Work to complete —
• A. In the forum thread on TensorRT memory usage with dynamic input shapes, what GPU type is listed in the environment details?
• B. Rewrite the part of the forum thread on TensorRT memory usage that opens with the words "In short, it" and closes with "isn’t always valid.", replacing "executor" with "runtime".

Quoted passage —
########

TensorRT-8: memory usage with dynamic input shapes

Description

During integration of dynamic shape support for a detection algorithm, I’ve encountered an interesting behavior of TensorRT. It seems that the device memory consumption depends on the maximum input size across all optimization profiles and, particularly, not limited to the currently used profile or the currently used input resolution. I’ve tested this behavior by adding 3 profiles, selecting the 2nd profile and tweaking the max size for the 3rd profile (the actual input shape and 1/2nd profiles are kept unchanged).

So, it looks like device memory is allocated according to the worst possible case (ie the upper boundary on the input shape across all profiles). Is this understanding correct? If so, is it possible to work around the limitation (for example, creating engine without memory and plugging a sufficient workspace buffer as needed)?

P.S. The motivation is to allow working with a wide range of input resolutions, but pay (in terms of memory) for large resolutions only when we’ve encountered such large resolution.

Environment

TensorRT Version: v8.2.2.1
GPU Type: RTX 2070
Nvidia Driver Version: 470.63.01
CUDA Version: v11.4.3
CUDNN Version: v8.2.4.15

Any news on the topic?

Hi,

Sorry for the delay in addressing this issue. We will get back to you in 1 or 2 days.
Thank you.

Hi,

Following may help you.
https://docs.nvidia.com/deeplearning/tensorrt/api/c_api/classnvinfer1_1_1_i_cuda_engine.html#ab431cff77cee511d37747920f6c2276f

Thank you.

Hi, @spolisetty

Thank you for replying.

I’ve looked into the suggested API. As I understand, I’ll need to use IExecutionContext::setDeviceMemory() [1] method to provide my own device memory buffer. The documentation of this method states that I would need at least ICudaEngine::getDeviceMemorySize() [2] bytes. But getDeviceMemorySize() does not takes any parameter that would allow me to select a particular optimization profile. And API for choosing optimization profiles is present in IExecutionContext class [3] and not ICudeEngine.

In short, it seems that I can use my own device buffer, but its size does not depend on the optimization profile (and corresponds to the same worst-case profile logic). So, I’m effectively in the same sitation as without custom device buffers. Or did I miss something?

[1]TensorRT: nvinfer1::IExecutionContext Class Reference
[2]TensorRT: nvinfer1::ICudaEngine Class Reference
[3]TensorRT: nvinfer1::IExecutionContext Class Reference

Hi,

Good question, yes you’re right. Always allocating for the worst case is a simplifying assumption in the executor - we’re assuming that the application would need to budget memory for your worst expected case. But this assumption isn’t always valid.

Thank you.

Hi, @spolisetty

Thank you for the information. Can we expect any improvements on the subject in the foreseeable future?

Yes, this may be improved in the future releases.

Thank you.

Okay, thank you!

########

Material —
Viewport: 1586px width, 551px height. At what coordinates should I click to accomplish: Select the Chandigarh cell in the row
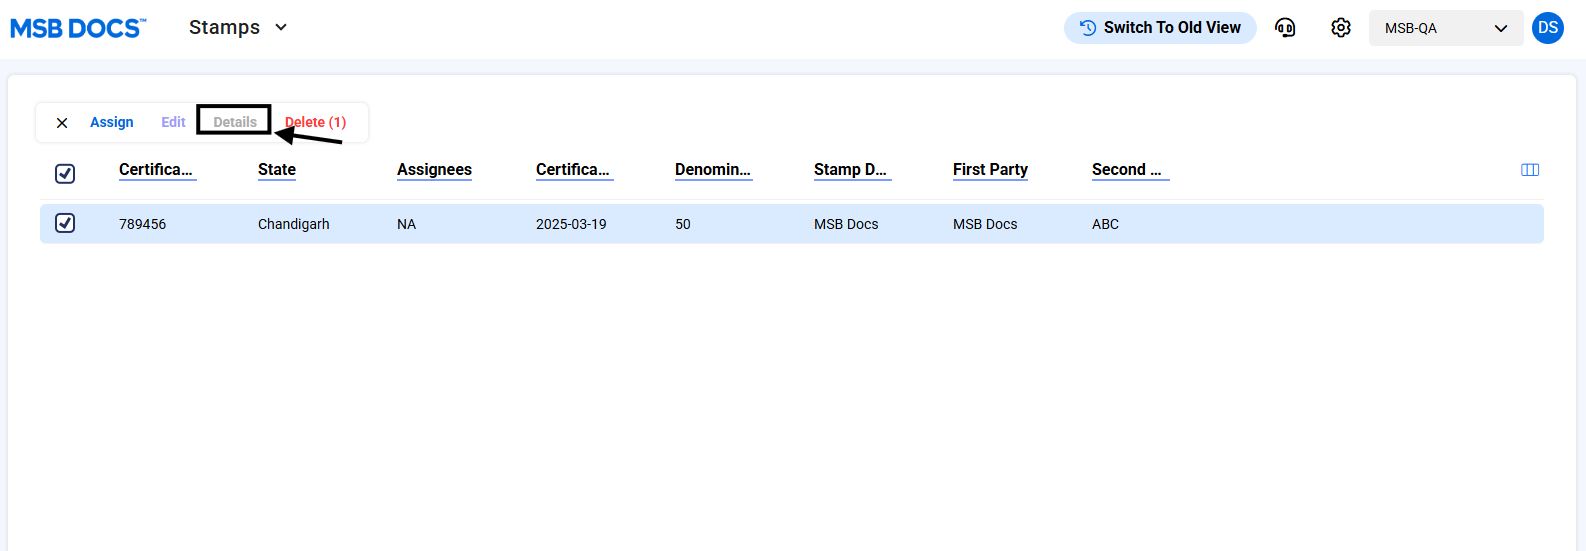(293, 224)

########

Solved problems —
• A. RTX 2070

• B.
In short, it seems that I can use my own device buffer, but its size does not depend on the optimization profile (and corresponds to the same worst-case profile logic). So, I’m effectively in the same sitation as without custom device buffers. Or did I miss something?

[1]TensorRT: nvinfer1::IExecutionContext Class Reference
[2]TensorRT: nvinfer1::ICudaEngine Class Reference
[3]TensorRT: nvinfer1::IExecutionContext Class Reference

Hi,

Good question, yes you’re right. Always allocating for the worst case is a simplifying assumption in the runtime - we’re assuming that the application would need to budget memory for your worst expected case. But this assumption isn’t always valid.